Minimal residual disease is a significant predictor of treatment failure in non T-lineage adult acute lymphoblastic leukaemia: final results of the international trial UKALL XII/ECOG2993

Bella Patel, Lena Rai, Georgina Buck, Sue M Richards, Yeasmin Mortuza, Wayne Mitchell, Gareth Gerrard, Anthony V Moorman, Veronique Duke, A Victor Hoffbrand, Adele K Fielding, Anthony H Goldstone, Letizia Foroni, Bella Patel, Lena Rai, Georgina Buck, Sue M Richards, Yeasmin Mortuza, Wayne Mitchell, Gareth Gerrard, Anthony V Moorman, Veronique Duke, A Victor Hoffbrand, Adele K Fielding, Anthony H Goldstone, Letizia Foroni

Abstract

The predictive value of molecular minimal residual disease (MRD) monitoring using polymerase chain reaction amplification of clone-specific immunoglobulin or T-cell Receptor rearrangements was analysed in 161 patients with non T-lineage Philadelphia-negative acute lymphoblastic leukaemia (ALL) participating in the UK arm of the international ALL trial UKALL XII/Eastern Cooperative Oncology Group (ECOG) 2993. MRD positivity (> or =10(-4)) in patients treated with chemotherapy alone was associated with significantly shorter relapse-free survival (RFS) at several time-points during the first year of therapy.

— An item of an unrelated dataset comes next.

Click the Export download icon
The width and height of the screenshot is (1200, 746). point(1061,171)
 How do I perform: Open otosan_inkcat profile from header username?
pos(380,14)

MRD status best discriminated outcome after phase 2 induction, when the relative risk of relapse was 8.95 (2.85-28.09)-fold higher in MRD-positive (> or =10(-4)) patients and the 5-year RFS 15% [95% confidence interval (CI) 0-40%] compared to 71% (56-85%) in MRD-negative (<10(-4)) patients (P = 0.0002) When MRD was detected prior to autologous stem cell transplantation (SCT), a significantly higher rate of treatment failure was observed [5-year RFS 25% (CI 0-55%) vs. 77% (95% CI 54-100%) in MRD-negative/<10(-4), P = 0.01] whereas in recipients of allogeneic-SCT in first complete remission, MRD positivity pre-transplant did not adversely affect outcome. These data provide a rationale for introducing MRD-based risk stratification in future studies for the delineation of those at significant risk of treatment failure in whom intensification of therapy should be evaluated.